Blink: How Alibaba Uses Apache Flink

This is a guest post from Xiaowei Jiang, Senior Director of Alibaba’s search infrastructure team. The post is adapted from Alibaba’s presentation at Flink Forward 2016, and you can see the original talk from the conference here.

Alibaba is the largest e-commerce retailer in the world. Our annual sales in 2015 totalled $394 billion--more than eBay and Amazon combined. Alibaba Search, our personalized search and recommendation platform, is a critical entry point for our customers and is responsible for much of our online revenue, and so the search infrastructure team is constantly exploring ways to improve the product. What makes for a great search engine on an e-commerce site?

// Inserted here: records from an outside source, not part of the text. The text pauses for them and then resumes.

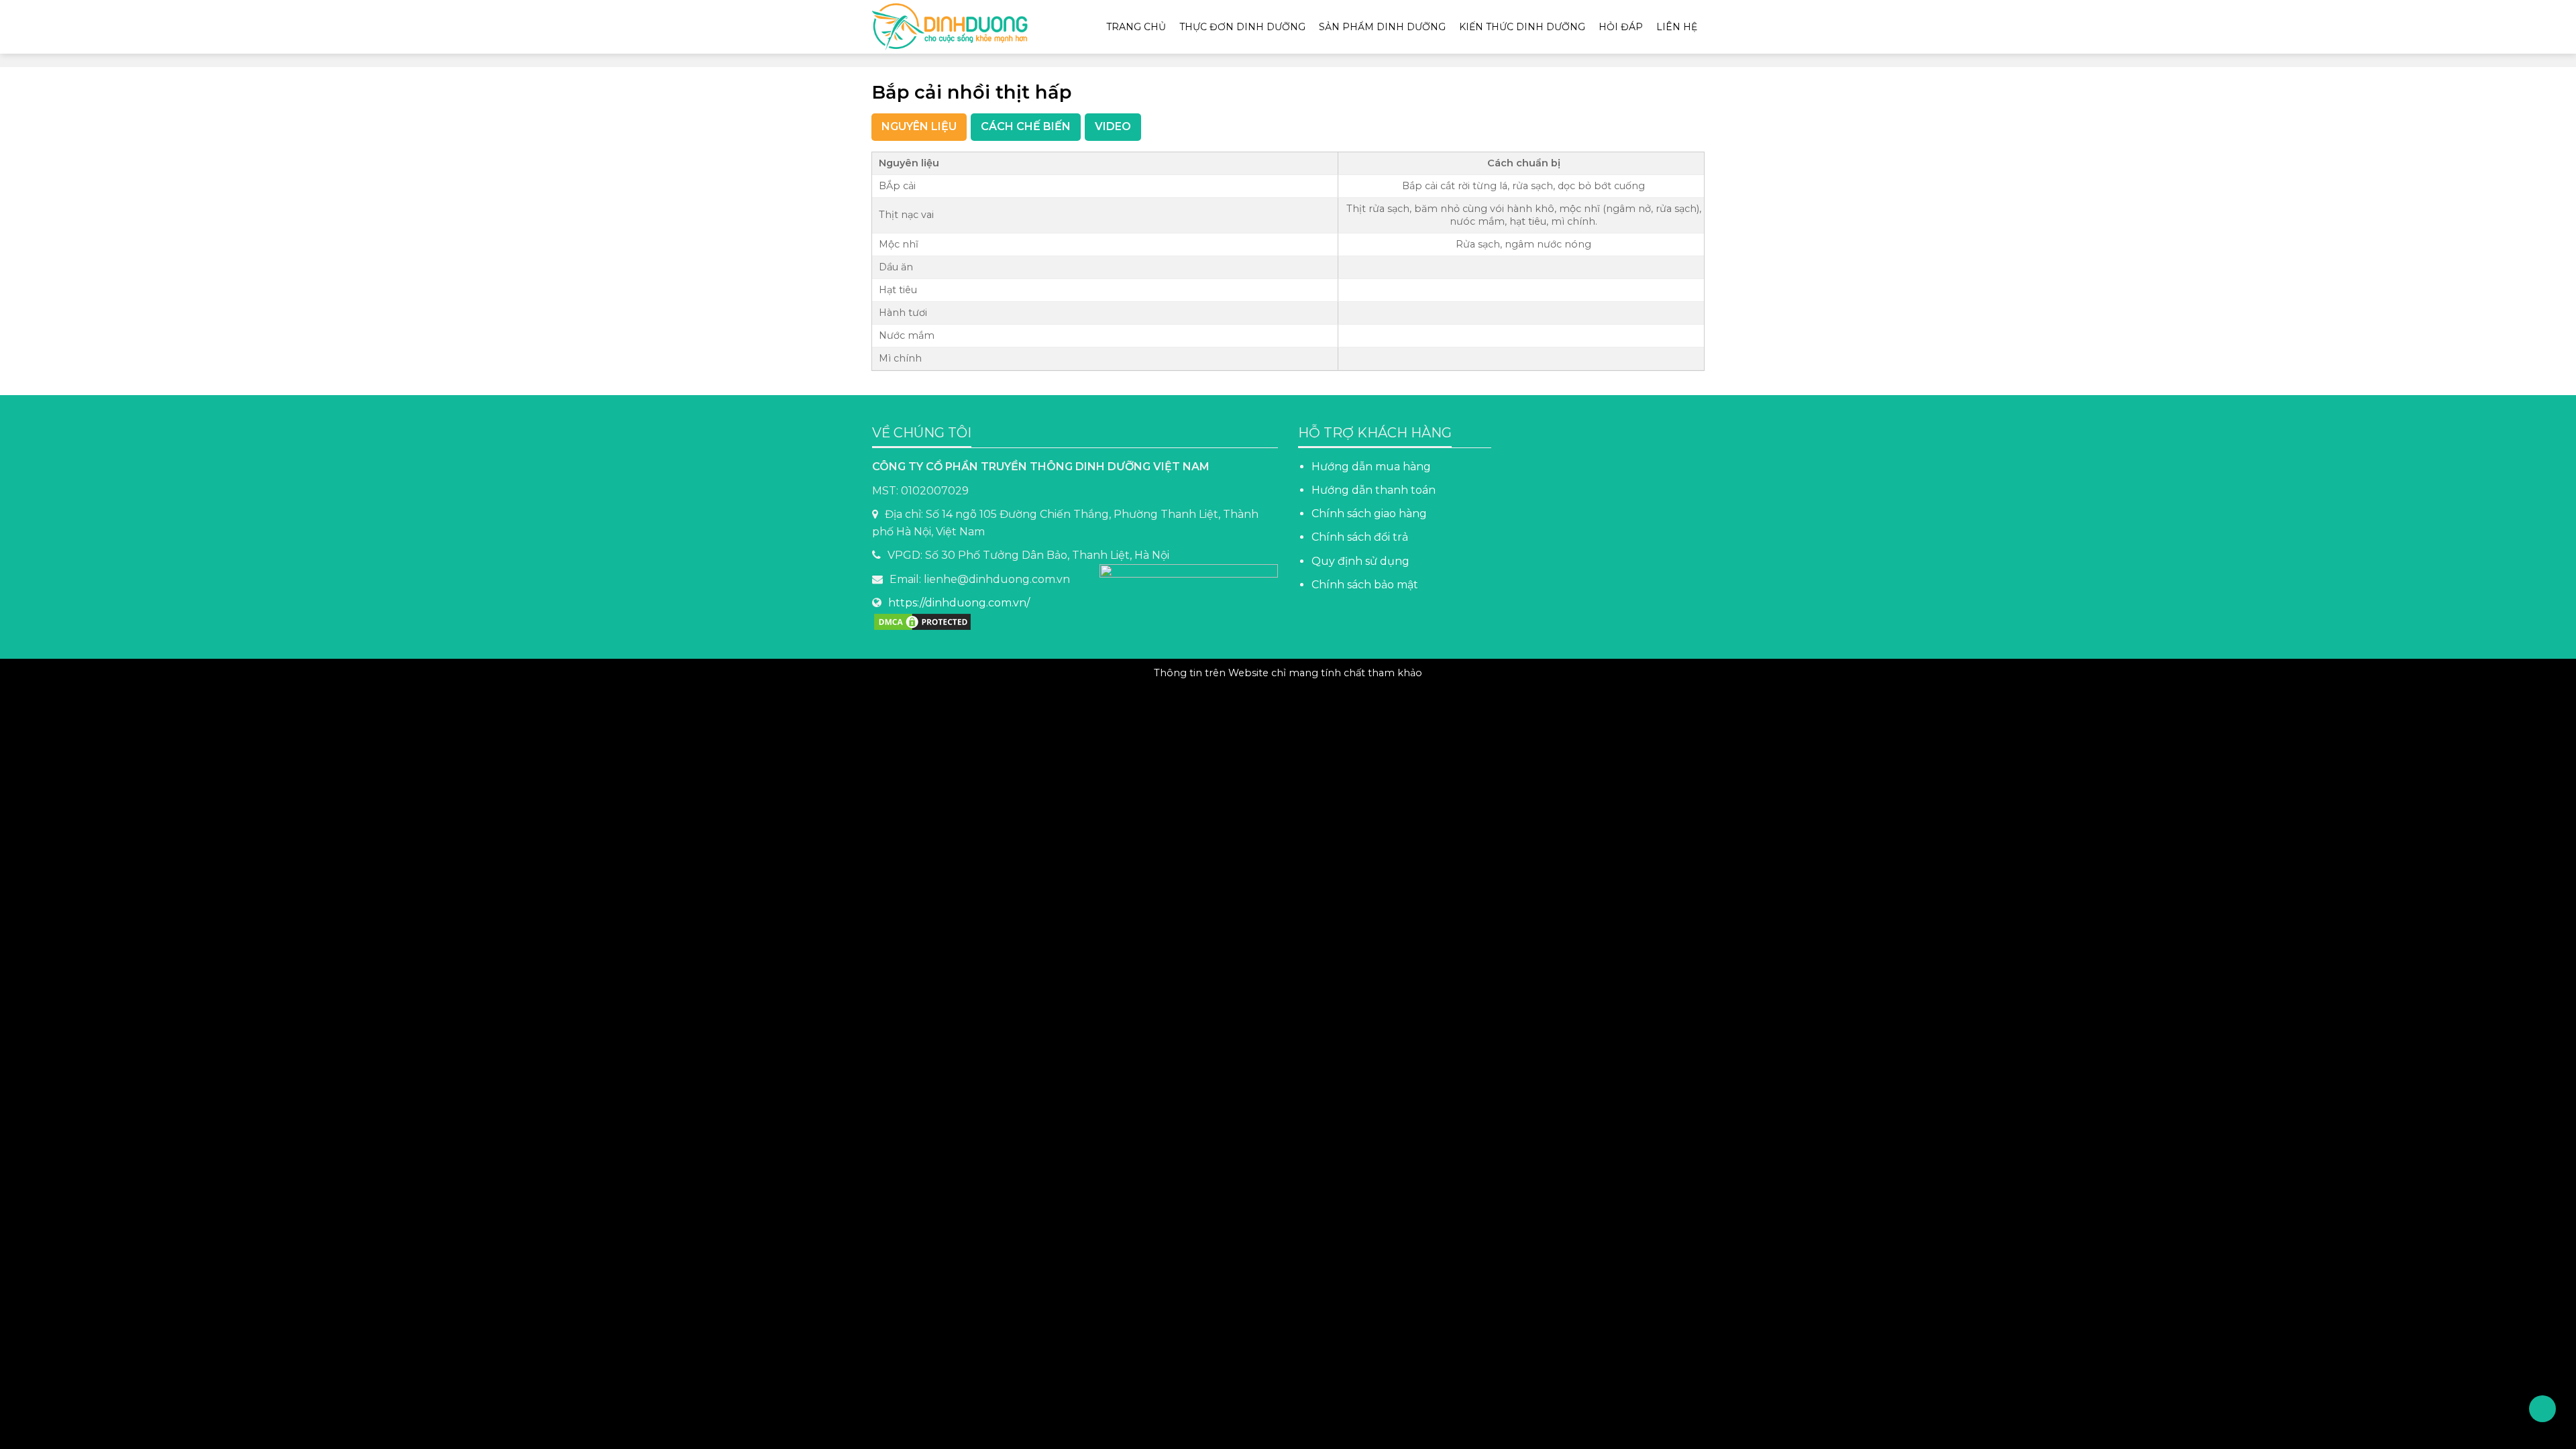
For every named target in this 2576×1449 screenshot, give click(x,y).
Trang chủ (1136, 27)
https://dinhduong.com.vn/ (959, 602)
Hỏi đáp (1621, 27)
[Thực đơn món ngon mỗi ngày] (956, 27)
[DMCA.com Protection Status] (922, 620)
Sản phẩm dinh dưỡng (1382, 27)
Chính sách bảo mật (1366, 584)
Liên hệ (1676, 27)
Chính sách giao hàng (1369, 513)
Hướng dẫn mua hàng (1371, 466)
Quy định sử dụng (1360, 561)
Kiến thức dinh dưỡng (1522, 27)
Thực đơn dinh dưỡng (1242, 27)
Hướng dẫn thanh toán (1373, 490)
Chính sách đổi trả (1359, 537)
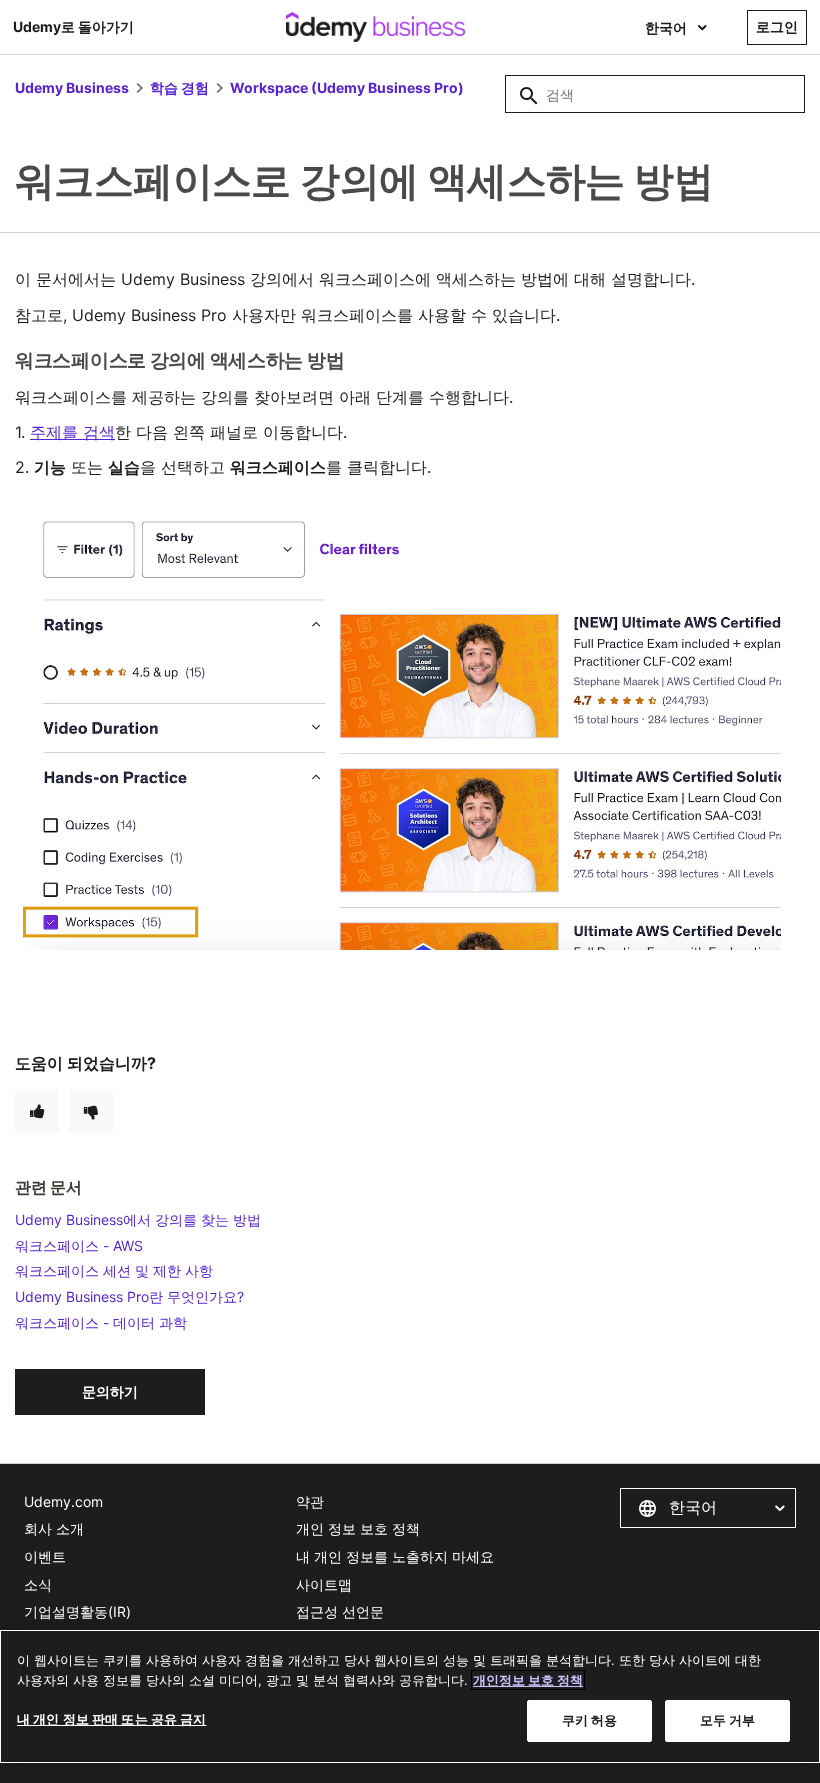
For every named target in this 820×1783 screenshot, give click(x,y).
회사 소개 (54, 1528)
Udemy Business (72, 87)
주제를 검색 (72, 432)
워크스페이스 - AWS (79, 1245)
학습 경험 (179, 87)
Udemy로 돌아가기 (73, 26)
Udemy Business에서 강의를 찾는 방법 (138, 1219)
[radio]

Results that, in real-time, are as relevant and accurate as possible for each user.

At Alibaba’s scale, this is a non-trivial problem, and it’s difficult to find technologies that are capable of handling our use cases. Apache Flink® is one such technology, and Alibaba is using Blink, a system based on Flink, to power critical aspects of its search infrastructure and to deliver relevance and accuracy to end users.

In this post, I’ll walk through Flink’s role in Alibaba search and outline the reasons we chose to work with Flink on the search infrastructure team. I’ll also discuss how we adapted Flink to meet our unique requirements with Blink and how we are working together with data Artisans and the Flink community to contribute these changes back to Flink. We are actively transitioning our system from Blink to vanilla Apache Flink once we have successfully merged our modifications into the open source project.

Part 1: Flink in Alibaba Search

Document Creation

The first step in providing users with a world-class search engine is building the documents that will be available for search. In Alibaba’s case, the document is made up of millions of product listings and related product data. Search document creation is a challenge because product data is stored in many different places, and it’s up to the search infrastructure team to bring together all relevant information to create a complete search document. Generally speaking, this is a 3-stage process:

Synchronize all product data from disparate sources (e.g. MySQL, distributed file systems) into one HBase cluster.
Join data from different tables together using business logic to create a final, searchable document. This is an HBase table that we call our ‘Result’ table.
Export this HBase table as a file or as a set of updates.

All 3 of these stages actually run on 2 different pipelines in a classical ‘lambda architecture’: a full-build pipeline and an incremental build pipeline.

In the full-build pipeline, we process all data sources, and this is traditionally a batch job.
In the incremental pipeline, we process updates that occur after the batch job is finished. For instance, sellers can modify price or description or inventory availability might change. This information must be reflected in search results as quickly as possible. The incremental-build pipeline is traditionally a streaming job.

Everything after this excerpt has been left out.